That's it. Python 3.9+. Includes sentence-transformers for semantic search.


2. Use

from lore_memory import Memory

m = Memory()
m.store("I live in Amsterdam and work at Google")
m.store("I love Python and hate Java")

m.query("where do I work?")  #> Google (conf=0.867)

m.store("I moved to Berlin")
m.query("where do I live?")  #> Berlin — Amsterdam auto-superseded

3. Connect to your AI tool

One config. Works with Claude, Cursor, Windsurf, or any MCP client.

{
  "mcpServers": {
    "lore-memory": {
      "command": "python3",
      "args": ["/path/to/lore-memory/mcp/server.py"]
    }
  }
}
Tool Where to put it
Claude Desktop ~/Library/Application Support/Claude/claude_desktop_config.json
Claude Code .mcp.json in project root
Cursor .cursor/mcp.json in project root
Windsurf ~/.codeium/windsurf/mcp_config.json

Your AI now remembers everything across conversations.



Why LoreMem


local-first

Local-First
SQLite + sentence-transformers.
No API keys. No cloud. No cost.



no LLM at write

English Grammar Extraction
Positional parser for English.
No LLM required at write time.
English-only scope.



7 channels

Self-Learning
7 retrieval channels adapt via
feedback and Hebbian learning.



<50ms

Fast
~10–20ms retrieval to 10K facts.
In-process; no network.



isolation

Private-Scope Isolation
One SQLite file per user.
Shared scope has no row-level ACL.



offline

Offline
Everything local. No telemetry.
Your data never leaves.



LoreMem Cloud alternatives
Requires LLM at write No Yes
Cost Free $19–249/mo
Works offline Yes No
Extraction English positional grammar LLM-dependent
Language scope English only Multilingual
Private isolation Filesystem (file-per-user) API-level


How It Works

Store
Grammar extraction
Recall
7-channel retrieval
Learn
Adaptive improvement

Store — text in, structured facts out
  "I live in Amsterdam and work at Google"
           │                        │
           ▼                        ▼
   (user, live_in, Amsterdam)    (user, work_at, Google)

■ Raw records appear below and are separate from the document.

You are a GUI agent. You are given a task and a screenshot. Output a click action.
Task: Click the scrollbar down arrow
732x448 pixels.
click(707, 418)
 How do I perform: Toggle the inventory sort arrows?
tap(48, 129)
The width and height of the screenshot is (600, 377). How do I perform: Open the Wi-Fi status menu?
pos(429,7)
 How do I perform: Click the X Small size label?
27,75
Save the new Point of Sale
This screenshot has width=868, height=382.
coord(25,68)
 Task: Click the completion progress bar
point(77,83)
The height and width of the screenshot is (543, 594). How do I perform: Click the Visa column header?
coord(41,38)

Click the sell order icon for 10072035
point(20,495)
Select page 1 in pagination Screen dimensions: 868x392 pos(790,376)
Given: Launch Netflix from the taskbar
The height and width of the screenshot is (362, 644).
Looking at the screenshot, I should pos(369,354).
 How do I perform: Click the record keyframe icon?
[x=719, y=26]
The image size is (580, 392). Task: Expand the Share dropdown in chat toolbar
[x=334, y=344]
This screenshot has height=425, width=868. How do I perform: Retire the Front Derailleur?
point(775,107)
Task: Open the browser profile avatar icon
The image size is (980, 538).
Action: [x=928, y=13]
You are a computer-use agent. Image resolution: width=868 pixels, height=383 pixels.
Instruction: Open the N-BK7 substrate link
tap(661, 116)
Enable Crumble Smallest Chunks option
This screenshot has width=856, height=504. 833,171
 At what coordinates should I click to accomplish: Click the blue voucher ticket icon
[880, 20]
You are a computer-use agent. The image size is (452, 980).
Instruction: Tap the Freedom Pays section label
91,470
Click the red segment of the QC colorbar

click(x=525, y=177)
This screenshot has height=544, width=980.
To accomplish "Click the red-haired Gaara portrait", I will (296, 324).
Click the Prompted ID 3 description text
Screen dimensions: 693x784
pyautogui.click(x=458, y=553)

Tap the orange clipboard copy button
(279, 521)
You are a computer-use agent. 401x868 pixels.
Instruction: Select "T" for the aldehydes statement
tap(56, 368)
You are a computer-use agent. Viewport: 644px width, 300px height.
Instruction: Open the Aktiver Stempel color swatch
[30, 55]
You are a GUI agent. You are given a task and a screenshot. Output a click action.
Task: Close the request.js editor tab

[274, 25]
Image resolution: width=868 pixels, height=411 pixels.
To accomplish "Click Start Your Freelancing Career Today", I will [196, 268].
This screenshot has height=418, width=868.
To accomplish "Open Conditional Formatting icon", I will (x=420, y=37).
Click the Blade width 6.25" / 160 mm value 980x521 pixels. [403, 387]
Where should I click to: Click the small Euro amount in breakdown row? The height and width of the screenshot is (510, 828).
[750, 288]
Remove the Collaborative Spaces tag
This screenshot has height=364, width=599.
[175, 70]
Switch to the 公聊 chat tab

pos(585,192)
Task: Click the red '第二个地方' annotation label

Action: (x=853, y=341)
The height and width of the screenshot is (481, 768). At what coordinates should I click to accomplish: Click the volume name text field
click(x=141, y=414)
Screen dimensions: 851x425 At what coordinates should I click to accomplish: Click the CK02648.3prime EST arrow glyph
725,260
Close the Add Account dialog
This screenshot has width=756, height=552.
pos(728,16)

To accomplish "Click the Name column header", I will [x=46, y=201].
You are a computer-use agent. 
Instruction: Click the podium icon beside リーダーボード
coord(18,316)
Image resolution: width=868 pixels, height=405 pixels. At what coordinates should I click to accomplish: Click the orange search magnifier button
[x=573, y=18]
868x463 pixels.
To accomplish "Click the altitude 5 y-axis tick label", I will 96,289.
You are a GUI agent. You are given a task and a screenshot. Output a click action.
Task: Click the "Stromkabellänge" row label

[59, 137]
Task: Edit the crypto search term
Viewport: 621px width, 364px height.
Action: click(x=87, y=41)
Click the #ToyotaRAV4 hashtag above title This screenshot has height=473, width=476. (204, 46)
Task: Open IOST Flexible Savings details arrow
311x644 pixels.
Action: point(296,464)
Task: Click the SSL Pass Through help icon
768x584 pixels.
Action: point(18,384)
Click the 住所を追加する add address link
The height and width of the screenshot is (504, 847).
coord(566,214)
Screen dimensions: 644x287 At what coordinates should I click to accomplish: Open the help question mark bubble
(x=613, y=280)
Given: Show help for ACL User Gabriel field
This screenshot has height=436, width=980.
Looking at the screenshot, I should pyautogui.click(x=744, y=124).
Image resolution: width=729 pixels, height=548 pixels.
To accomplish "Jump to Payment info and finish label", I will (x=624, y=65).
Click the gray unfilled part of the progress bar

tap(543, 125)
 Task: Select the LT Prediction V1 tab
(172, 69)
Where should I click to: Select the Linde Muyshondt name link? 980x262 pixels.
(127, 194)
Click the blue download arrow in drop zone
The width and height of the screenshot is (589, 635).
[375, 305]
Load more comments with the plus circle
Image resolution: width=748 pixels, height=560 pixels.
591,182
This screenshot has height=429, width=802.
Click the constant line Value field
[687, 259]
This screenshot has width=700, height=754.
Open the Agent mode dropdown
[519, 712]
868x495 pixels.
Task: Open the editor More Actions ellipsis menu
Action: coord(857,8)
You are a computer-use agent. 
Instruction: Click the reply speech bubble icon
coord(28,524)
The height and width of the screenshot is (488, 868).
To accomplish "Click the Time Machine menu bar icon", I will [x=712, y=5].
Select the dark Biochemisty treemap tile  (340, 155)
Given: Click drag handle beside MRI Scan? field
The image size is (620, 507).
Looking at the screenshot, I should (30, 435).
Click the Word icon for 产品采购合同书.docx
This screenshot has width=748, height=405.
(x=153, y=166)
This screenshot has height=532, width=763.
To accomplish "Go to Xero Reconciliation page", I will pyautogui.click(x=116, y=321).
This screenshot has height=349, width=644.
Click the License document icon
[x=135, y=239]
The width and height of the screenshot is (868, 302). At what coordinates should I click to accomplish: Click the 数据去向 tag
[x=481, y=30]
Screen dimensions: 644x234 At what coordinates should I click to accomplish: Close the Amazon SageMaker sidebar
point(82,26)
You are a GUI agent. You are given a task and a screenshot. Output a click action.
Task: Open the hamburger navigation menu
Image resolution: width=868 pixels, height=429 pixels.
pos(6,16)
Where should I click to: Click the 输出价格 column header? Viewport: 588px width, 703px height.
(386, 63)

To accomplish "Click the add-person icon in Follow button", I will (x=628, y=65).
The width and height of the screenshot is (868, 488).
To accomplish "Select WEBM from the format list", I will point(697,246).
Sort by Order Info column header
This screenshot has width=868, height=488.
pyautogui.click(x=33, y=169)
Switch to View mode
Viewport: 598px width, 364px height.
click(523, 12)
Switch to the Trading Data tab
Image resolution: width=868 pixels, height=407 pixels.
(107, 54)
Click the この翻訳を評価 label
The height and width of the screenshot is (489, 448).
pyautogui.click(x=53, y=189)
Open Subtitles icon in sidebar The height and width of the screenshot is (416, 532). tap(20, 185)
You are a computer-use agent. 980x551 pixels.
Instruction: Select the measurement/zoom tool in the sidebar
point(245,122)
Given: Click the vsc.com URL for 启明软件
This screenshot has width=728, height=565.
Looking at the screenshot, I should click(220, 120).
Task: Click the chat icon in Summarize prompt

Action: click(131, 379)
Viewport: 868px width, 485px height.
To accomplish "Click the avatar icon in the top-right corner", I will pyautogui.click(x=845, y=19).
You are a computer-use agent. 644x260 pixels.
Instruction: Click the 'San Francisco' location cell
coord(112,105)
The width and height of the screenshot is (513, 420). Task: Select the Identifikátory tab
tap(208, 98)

Parses English by grammar position — pronouns, copulas, prepositions, and a few irregular verbs are recognised; the rest is structural. Raw text is always FTS5-indexed as a fallback. A sentence-transformer is loaded for retrieval and write-time safety classification, not for extraction.

Recall — 7 scoring channels, fused into one ranked result
Channel What it does
Semantic Cosine similarity (embeddings)
Keyword BM25-style term overlap (FTS5)
Temporal Exponential recency decay
Belief Bayesian posterior (evidence + contradictions)
Frequency Log-scaled access count
Graph Spreading activation, 3-hop
Resonance Co-activation frequency

Weights adapt automatically through feedback.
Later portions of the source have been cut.